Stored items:
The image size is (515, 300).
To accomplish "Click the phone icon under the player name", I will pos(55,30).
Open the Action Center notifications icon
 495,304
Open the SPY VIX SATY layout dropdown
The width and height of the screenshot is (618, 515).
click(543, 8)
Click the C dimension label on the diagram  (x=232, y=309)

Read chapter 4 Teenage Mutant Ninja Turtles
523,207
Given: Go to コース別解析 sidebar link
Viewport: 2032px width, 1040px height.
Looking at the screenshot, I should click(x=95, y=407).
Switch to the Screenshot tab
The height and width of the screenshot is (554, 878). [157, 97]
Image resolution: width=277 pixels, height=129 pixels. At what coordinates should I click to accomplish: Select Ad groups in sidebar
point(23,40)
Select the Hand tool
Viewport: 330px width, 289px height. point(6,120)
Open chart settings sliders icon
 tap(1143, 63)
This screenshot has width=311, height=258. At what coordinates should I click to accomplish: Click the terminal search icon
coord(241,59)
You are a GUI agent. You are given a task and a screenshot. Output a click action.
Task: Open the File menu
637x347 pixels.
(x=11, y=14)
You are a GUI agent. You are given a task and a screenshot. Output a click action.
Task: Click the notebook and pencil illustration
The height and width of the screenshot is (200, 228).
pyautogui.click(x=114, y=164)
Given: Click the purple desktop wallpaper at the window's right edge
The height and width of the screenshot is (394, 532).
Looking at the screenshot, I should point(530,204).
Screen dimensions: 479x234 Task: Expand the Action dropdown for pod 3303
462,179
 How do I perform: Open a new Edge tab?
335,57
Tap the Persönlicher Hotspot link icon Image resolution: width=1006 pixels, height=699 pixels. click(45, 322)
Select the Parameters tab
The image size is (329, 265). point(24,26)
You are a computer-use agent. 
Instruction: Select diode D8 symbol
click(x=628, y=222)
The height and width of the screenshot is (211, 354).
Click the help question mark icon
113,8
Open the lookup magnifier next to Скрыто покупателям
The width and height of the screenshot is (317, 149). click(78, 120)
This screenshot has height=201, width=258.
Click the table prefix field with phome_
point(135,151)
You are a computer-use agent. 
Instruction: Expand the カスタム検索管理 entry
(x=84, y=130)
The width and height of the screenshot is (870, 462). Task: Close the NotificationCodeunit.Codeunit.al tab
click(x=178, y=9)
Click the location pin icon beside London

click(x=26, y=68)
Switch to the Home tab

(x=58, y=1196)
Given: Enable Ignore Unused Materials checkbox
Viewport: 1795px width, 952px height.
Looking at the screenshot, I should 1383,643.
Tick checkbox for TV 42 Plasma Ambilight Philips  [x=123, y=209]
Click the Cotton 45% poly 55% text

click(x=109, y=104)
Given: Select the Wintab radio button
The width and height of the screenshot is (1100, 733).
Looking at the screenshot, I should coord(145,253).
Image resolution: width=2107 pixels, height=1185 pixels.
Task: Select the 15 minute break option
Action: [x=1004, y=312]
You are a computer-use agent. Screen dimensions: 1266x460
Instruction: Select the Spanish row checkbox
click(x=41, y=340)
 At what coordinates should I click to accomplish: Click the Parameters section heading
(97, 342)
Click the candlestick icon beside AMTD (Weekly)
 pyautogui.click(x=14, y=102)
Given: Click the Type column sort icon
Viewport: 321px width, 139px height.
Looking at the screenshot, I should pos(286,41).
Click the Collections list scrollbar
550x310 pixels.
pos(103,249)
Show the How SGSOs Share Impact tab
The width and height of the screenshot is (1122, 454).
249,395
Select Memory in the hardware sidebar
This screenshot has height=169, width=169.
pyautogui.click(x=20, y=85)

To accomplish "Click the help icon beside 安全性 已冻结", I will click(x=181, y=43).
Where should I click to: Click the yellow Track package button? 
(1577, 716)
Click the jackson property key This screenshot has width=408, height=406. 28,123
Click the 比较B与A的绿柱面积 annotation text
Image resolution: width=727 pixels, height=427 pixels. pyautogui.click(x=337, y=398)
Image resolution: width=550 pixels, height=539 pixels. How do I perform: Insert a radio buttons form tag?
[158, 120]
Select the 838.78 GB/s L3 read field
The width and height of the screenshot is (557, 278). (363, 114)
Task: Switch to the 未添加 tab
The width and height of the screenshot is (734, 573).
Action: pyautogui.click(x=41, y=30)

Work to be completed
Copy all of the data above, line for line, with no changes.

Task solution
The image size is (515, 300).
To accomplish "Click the phone icon under the player name", I will pos(55,30).
Open the Action Center notifications icon
 495,304
Open the SPY VIX SATY layout dropdown
The width and height of the screenshot is (618, 515).
click(543, 8)
Click the C dimension label on the diagram  (x=232, y=309)

Read chapter 4 Teenage Mutant Ninja Turtles
523,207
Given: Go to コース別解析 sidebar link
Viewport: 2032px width, 1040px height.
Looking at the screenshot, I should click(x=95, y=407).
Switch to the Screenshot tab
The height and width of the screenshot is (554, 878). [157, 97]
Image resolution: width=277 pixels, height=129 pixels. At what coordinates should I click to accomplish: Select Ad groups in sidebar
point(23,40)
Select the Hand tool
Viewport: 330px width, 289px height. point(6,120)
Open chart settings sliders icon
 tap(1143, 63)
This screenshot has width=311, height=258. At what coordinates should I click to accomplish: Click the terminal search icon
coord(241,59)
You are a GUI agent. You are given a task and a screenshot. Output a click action.
Task: Open the File menu
637x347 pixels.
(x=11, y=14)
You are a GUI agent. You are given a task and a screenshot. Output a click action.
Task: Click the notebook and pencil illustration
The height and width of the screenshot is (200, 228).
pyautogui.click(x=114, y=164)
Given: Click the purple desktop wallpaper at the window's right edge
The height and width of the screenshot is (394, 532).
Looking at the screenshot, I should point(530,204).
Screen dimensions: 479x234 Task: Expand the Action dropdown for pod 3303
462,179
 How do I perform: Open a new Edge tab?
335,57
Tap the Persönlicher Hotspot link icon Image resolution: width=1006 pixels, height=699 pixels. click(45, 322)
Select the Parameters tab
The image size is (329, 265). point(24,26)
You are a computer-use agent. 
Instruction: Select diode D8 symbol
click(x=628, y=222)
The height and width of the screenshot is (211, 354).
Click the help question mark icon
113,8
Open the lookup magnifier next to Скрыто покупателям
The width and height of the screenshot is (317, 149). click(78, 120)
This screenshot has height=201, width=258.
Click the table prefix field with phome_
point(135,151)
You are a computer-use agent. 
Instruction: Expand the カスタム検索管理 entry
(x=84, y=130)
The width and height of the screenshot is (870, 462). Task: Close the NotificationCodeunit.Codeunit.al tab
click(x=178, y=9)
Click the location pin icon beside London

click(x=26, y=68)
Switch to the Home tab

(x=58, y=1196)
Given: Enable Ignore Unused Materials checkbox
Viewport: 1795px width, 952px height.
Looking at the screenshot, I should 1383,643.
Tick checkbox for TV 42 Plasma Ambilight Philips  [x=123, y=209]
Click the Cotton 45% poly 55% text

click(x=109, y=104)
Given: Select the Wintab radio button
The width and height of the screenshot is (1100, 733).
Looking at the screenshot, I should coord(145,253).
Image resolution: width=2107 pixels, height=1185 pixels.
Task: Select the 15 minute break option
Action: [x=1004, y=312]
You are a computer-use agent. Screen dimensions: 1266x460
Instruction: Select the Spanish row checkbox
click(x=41, y=340)
 At what coordinates should I click to accomplish: Click the Parameters section heading
(97, 342)
Click the candlestick icon beside AMTD (Weekly)
 pyautogui.click(x=14, y=102)
Given: Click the Type column sort icon
Viewport: 321px width, 139px height.
Looking at the screenshot, I should pos(286,41).
Click the Collections list scrollbar
550x310 pixels.
pos(103,249)
Show the How SGSOs Share Impact tab
The width and height of the screenshot is (1122, 454).
249,395
Select Memory in the hardware sidebar
This screenshot has height=169, width=169.
pyautogui.click(x=20, y=85)

To accomplish "Click the help icon beside 安全性 已冻结", I will click(x=181, y=43).
Where should I click to: Click the yellow Track package button? 
(1577, 716)
Click the jackson property key This screenshot has width=408, height=406. 28,123
Click the 比较B与A的绿柱面积 annotation text
Image resolution: width=727 pixels, height=427 pixels. pyautogui.click(x=337, y=398)
Image resolution: width=550 pixels, height=539 pixels. How do I perform: Insert a radio buttons form tag?
[158, 120]
Select the 838.78 GB/s L3 read field
The width and height of the screenshot is (557, 278). (363, 114)
Task: Switch to the 未添加 tab
The width and height of the screenshot is (734, 573).
Action: pyautogui.click(x=41, y=30)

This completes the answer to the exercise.